Eating What Your Food Eats: Misha Volf, Design Studies ’16, Connects The Production and Consumption of Meat
On a recent evening, a cadre of foodies crowded into a residential loft in Bushwick, Brooklyn for a four-course feast. While they were expecting to eat farm-fresh food, they had no idea they would be getting so close to the actual farm. Instead of a table, the diners gathered around a communal feeding trough complete with a mini “pasture” and dined on salt licks, colostrum, hay, and grass.
Farm-to-table experiences are nothing new, especially in Brooklyn. But this one, designed by Misha Volf, Design Studies ’16, and chef Aimee Hunter, is unlike any of its kind. Each course was created using various livestock feedstuffs — a means of bringing consumers closer to the experience of the animals they consume. Or, as Volf told his guests, you “get to know the animals you eat — by eating what they eat.”

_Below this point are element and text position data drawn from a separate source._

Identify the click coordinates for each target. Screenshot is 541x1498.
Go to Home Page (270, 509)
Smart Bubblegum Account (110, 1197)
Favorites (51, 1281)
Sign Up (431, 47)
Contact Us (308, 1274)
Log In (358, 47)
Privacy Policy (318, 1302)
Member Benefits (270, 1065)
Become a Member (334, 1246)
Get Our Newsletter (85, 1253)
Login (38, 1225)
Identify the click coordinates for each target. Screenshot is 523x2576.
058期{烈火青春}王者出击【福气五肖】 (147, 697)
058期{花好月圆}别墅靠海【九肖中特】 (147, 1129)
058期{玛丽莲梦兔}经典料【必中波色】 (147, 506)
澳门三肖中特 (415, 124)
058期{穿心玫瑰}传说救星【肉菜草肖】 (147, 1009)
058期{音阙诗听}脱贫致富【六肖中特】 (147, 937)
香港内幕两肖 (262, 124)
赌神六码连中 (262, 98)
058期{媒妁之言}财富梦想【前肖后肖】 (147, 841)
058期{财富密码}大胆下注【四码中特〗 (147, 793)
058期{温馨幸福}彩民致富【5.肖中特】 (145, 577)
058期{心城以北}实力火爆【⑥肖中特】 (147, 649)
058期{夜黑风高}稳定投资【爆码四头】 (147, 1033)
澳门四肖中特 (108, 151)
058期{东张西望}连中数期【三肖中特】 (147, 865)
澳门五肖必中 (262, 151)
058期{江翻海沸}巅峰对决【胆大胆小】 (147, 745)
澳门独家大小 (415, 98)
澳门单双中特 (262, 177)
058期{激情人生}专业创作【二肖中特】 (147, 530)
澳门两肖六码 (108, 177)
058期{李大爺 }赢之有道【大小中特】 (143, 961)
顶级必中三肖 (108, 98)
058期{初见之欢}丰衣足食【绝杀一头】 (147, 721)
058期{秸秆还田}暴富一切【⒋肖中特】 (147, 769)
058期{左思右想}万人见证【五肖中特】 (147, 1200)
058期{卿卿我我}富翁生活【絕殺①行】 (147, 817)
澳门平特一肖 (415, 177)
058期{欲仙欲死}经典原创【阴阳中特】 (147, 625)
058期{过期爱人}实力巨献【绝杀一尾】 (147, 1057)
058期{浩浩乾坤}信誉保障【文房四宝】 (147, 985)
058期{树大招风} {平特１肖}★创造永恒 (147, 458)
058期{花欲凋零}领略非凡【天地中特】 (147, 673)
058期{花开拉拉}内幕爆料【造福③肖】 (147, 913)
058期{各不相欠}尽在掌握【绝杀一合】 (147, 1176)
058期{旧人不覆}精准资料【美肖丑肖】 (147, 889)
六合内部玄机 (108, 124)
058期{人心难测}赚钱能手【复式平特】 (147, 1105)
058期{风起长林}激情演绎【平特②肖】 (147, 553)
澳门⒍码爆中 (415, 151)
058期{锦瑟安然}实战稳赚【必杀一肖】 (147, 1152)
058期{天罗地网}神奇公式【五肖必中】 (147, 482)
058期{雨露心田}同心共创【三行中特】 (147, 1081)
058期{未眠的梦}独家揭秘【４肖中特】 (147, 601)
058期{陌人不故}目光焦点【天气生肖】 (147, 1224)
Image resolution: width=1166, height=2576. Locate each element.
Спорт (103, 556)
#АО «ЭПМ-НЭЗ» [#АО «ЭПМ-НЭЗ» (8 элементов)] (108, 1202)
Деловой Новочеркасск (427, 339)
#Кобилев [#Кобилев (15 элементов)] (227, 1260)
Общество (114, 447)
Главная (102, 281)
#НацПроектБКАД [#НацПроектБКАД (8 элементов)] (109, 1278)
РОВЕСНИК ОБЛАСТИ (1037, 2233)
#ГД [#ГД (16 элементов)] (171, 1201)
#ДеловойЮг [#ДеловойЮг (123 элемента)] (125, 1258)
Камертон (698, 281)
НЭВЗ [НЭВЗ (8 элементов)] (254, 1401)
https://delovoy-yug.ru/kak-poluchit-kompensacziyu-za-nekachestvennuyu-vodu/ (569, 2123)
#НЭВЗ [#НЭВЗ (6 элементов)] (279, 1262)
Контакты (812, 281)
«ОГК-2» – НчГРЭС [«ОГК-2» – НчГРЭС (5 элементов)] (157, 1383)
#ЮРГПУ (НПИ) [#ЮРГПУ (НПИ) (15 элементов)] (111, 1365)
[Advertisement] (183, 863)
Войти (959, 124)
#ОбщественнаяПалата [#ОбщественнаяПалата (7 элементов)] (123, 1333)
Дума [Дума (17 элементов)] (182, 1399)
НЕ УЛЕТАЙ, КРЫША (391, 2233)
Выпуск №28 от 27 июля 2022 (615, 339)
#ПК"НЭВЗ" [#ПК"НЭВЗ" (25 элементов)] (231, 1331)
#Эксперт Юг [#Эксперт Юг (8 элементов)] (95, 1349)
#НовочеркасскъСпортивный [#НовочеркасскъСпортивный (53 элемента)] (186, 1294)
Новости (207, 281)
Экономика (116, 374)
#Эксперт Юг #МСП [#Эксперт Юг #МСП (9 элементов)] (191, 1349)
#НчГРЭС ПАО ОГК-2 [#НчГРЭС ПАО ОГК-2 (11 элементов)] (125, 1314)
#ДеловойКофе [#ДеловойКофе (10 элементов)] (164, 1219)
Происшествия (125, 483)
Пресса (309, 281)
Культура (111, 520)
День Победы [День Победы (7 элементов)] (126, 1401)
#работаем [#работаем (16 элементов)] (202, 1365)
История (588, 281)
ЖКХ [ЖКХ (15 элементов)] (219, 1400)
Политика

Dubbed Fodder, the “educational dining experience” is aimed at getting people to think critically about how meat is produced and consumed, and the once-living animal behind the shrink-wrapped cuts at the supermarket. Each year, the average American eats almost 200 pounds of meat and poultry, a diet that has massive implications for the health of the planet and the well being of humans and livestock. It is a pressing issue that Volf, like many students at The New School’s Parsons School of Design, is confronting through design.
“What and how we eat are intimately connected to how our food is made,” according to Fodder’s website. “To participate in this cycle fully, knowing where our food comes from and how it is produced, is essential. This is especially true for meat, since knowing how farm animals are raised leads to better decisions about the health of our bodies and the sustainability of the planet.”
Offering a farm-level view of the diet of an angus beef from young calf to adult steer, the inaugural edition of Fodder comprised four courses, each of which incorporated the animal’s feed to represent the stages of its development. Guests even had to eat like animals, using their hands instead of utensils.
The meal started with an appetizer of rich and flavorful salt lick blocks, representing the mineral source for cows in their third-trimester, followed by the first course, titled “Calf.” This dish, a neat square of leaf-wrapped raw colostrum ricotta, stood for the milk calves drink shortly after birth to boost their immune systems. To evoke the bovine experience, Volf asked the diners to forage for the ricotta in a bed of edible grass resting inside a communal basin.
The next course, entitled “Weaner/Feeder,” was a tempura of hay with a pickled “bailage” corn relish — a dish representing the cow’s winter diet of dried and fermented grasses. Diners were asked to consume the course atop a bed of “dirt” (in actuality, edible fare created by Hunter) to evoke the experience of a cow that has been taken off pasture and brought into the barn for the cold season. The following course, called “Finisher,” was a barley stew “representing the final stage of life of Yahoo, the steer that [would] soon be served,” Volf says.
“It is at this point that ranchers begin to feed their cattle a high-calorie regimen — in the case of Yahoo, a variety of grains — in order to fatten them so that they get to a marketable range,” Volf continues. “To bring an animal to market’ is of course a shorthand for slaughter.”
Finally came the main course — Yahoo himself. Each of the diners was served roasted chuck, along with individual samplings of oxtail, bone marrow, tenderloin tartare, and pickled tongue. Alex Swerdloff, a writer from Vice who attended the dinner, was moved by the spread before him.
“As I was tearing into the juicy, perfectly cooked flesh of Yahoo, I couldn’t help but feel a tinge of regret,” he wrote in his article for Vice. “I’ll gladly eat a double-bacon cheeseburger, but this exercise in eating what Yahoo eats had left me with some serious qualms about being a carnivore for the first time in years.”
Fodder isn’t the first time Volf has used design to address a socio-political issue. Last semester, he participated in a project in which Parsons students worked with the New York Public Library’s Correctional Services Program to design and fabricate four book carts for Rikers Island and the Manhattan Detention Complex. He also joined his Design Studies classmates Estefanía Acosta de la Peña and Laura Sánchez to create an initiative to place modified iconic “You Are Here” stickers on subway maps to point out the missing location of Rikers Island.
While Volf’s résumé highlights an impressive range of socially engaged projects, Fodder represents his most provocative yet. At the start of the meal, diners wondered if they had bitten off more than they could chew. But with each savory, peculiar bite, they grew to appreciate the meal — and its lessons for the ethical production and consumption of meat — more and more.
“With meat, the proposition that food is a real material link between us and the world is intensified, since it connects our bodies to the bodies of others, particularly those of livestock animals,” Volf says. “The cultures of meat consumption and production seemed like a rich topic to explore through the theatrical form of the meal. Meat holds a powerful story, and the meal turns out to be an exciting way to tell it.”